Resident Arthur Lipow called the new store "a terrible blow to this community."
The council, however, noted that zoning regulations permit the hardware store at the shopping center.
"We are not the property owners," Mayor Beverly Johnson said. "We don't get to pick the tenants."
Councilmember Marie Gilmore pointed out that the appeal was based on the major design review — or the changes that Orchard proposes for the site — and not on the building's use.
If Orchard had opted not to make any changes, it could have moved into the former supermarket without seeking city approval because it falls under a permitted use in the neighborhood, Gilmore said.
Mike Corbitt of Harsch Investment Properties, which owns the shopping center, said he did not think an Orchard store would hurt the smaller businesses.
"When Nob Hill went in (at Bridgeside Center), you did not see Trader Joe's or Safeway or Harsch say, 'That's not fair,' " Corbitt said. "I would contend that (Orchard) would hurt Home Depot in Oakland more than they would hurt Pagano's or Encinal."
The makeover at the former Safeway calls for increasing the building size by 1,500 square feet — it's currently 37,230 square feet — and installing a 35-foot front parapet, as well as new landscaping, benches and bicycle racks outside.
An outdoor garden center will be on the north side of the building.
The effort to bring Orchard to Alameda Towne Centre comes as part of a drive by Harsch to increase the number of "anchor" businesses at the site. Among those already open are Trader Joe's and Borders bookstore.
Councilmember Doug deHaan was the lone vote against the motion by Vice Mayor Lena Tam to deny the appeal, saying he considered Pagano's and the other businesses "anchor" stores in their neighborhoods.
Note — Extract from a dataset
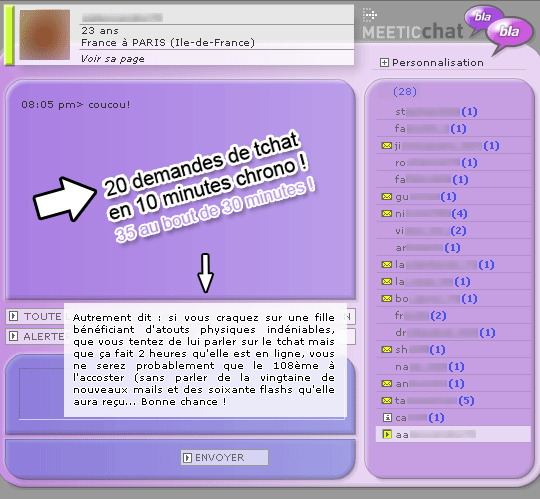This screenshot has width=540, height=499.
Task: Click info icon beside 'ca' contact
Action: pos(387,418)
In other business Tuesday, the council held a public hearing on amending the city's Municipal Code to ban Kmart, Wal-Mart or other so-called "super stores" within Alameda.
Currently, no stores here fall under the ordinance, which would ban any store that exceeds 90,000 square feet and has more than 10 percent of floor area devoted to non-taxable merchandise, such as food.
Ironically, the ban would not apply to Alameda Landing — where a developer is negotiating to bring in a Target store — because the site is protected by a development agreement that limits the city's ability to impose zoning regulations.